===== Text extract =====
HOW THE NEWSCASTS COVER PARTISAN TACTICS The state of the country represents such an adverse environment for Democrats that they actually find consolation in the propensity for that handful of (mostly) Republican candidates to grab wacky headlines. Nowhere are the two conditions as extreme as in Nevada where Majority Leader Harry Reid is defending his Senate seat against Sharron Crazy Juice Angle (the insult is from a Reid ad). CBS' Ben Tracy pointed out that the economy--unemployment plus foreclosures--is more adverse in Nevada than anywhere else; at the same time Angle has more Tea Party support than any other Republican.
CBS' political correspondent Jeff Greenfield found a microcosm for the parties' national tactics in a single Senate race: "It turns out all politics is not local," he concluded after studying the Colorado contest between Michael Bennet, the incumbent Democrat, and Ken Buck, the Tea Party nominee on the Republican line--"an insurgent Republican seeking to tie his opponent to Washington and to an unpopular President; a Democrat seeking independent votes by arguing his opponent is simply too far out of the mainstream." Buck offers inside-the-Beltway gridlock as his campaign pledge.
=====
▸ Requirement 1
In the text on how newscasts cover partisan tactics, who is the incumbent Democrat in the Colorado Senate race?
▸ Requirement 2
What are the names of every person mentioned in the text on how newscasts cover partisan tactics?
▸ Requirement 3
From the text on how newscasts cover partisan tactics, print everything from "HOW THE NEWSCASTS" down to "any other Republican.".
===== Data shown =====
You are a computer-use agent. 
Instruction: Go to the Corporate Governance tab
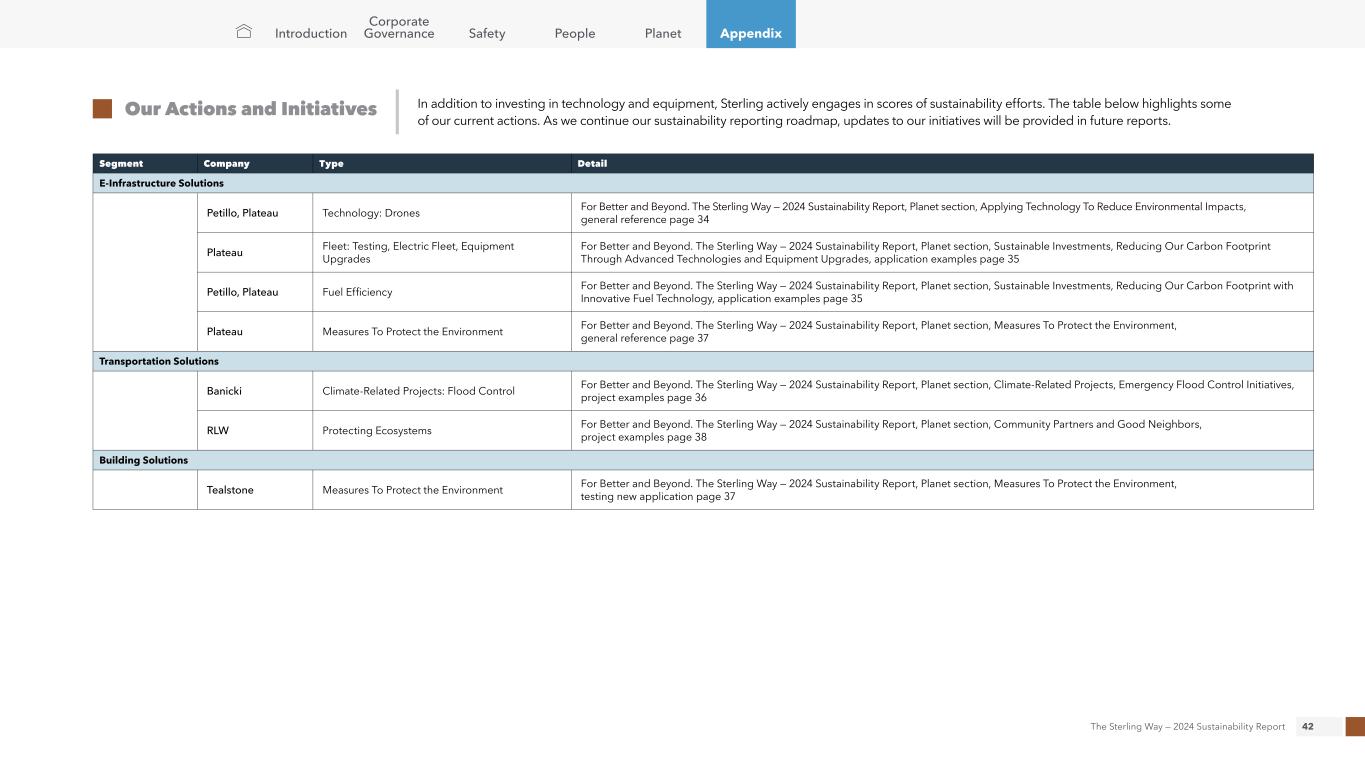[399, 27]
=====
▸ Written reply 1
Michael Bennet

▸ Written reply 2
Harry Reid, Sharron Angle, Ben Tracy, Jeff Greenfield, Michael Bennet, Ken Buck

▸ Written reply 3
HOW THE NEWSCASTS COVER PARTISAN TACTICS The state of the country represents such an adverse environment for Democrats that they actually find consolation in the propensity for that handful of (mostly) Republican candidates to grab wacky headlines. Nowhere are the two conditions as extreme as in Nevada where Majority Leader Harry Reid is defending his Senate seat against Sharron Crazy Juice Angle (the insult is from a Reid ad). CBS' Ben Tracy pointed out that the economy--unemployment plus foreclosures--is more adverse in Nevada than anywhere else; at the same time Angle has more Tea Party support than any other Republican.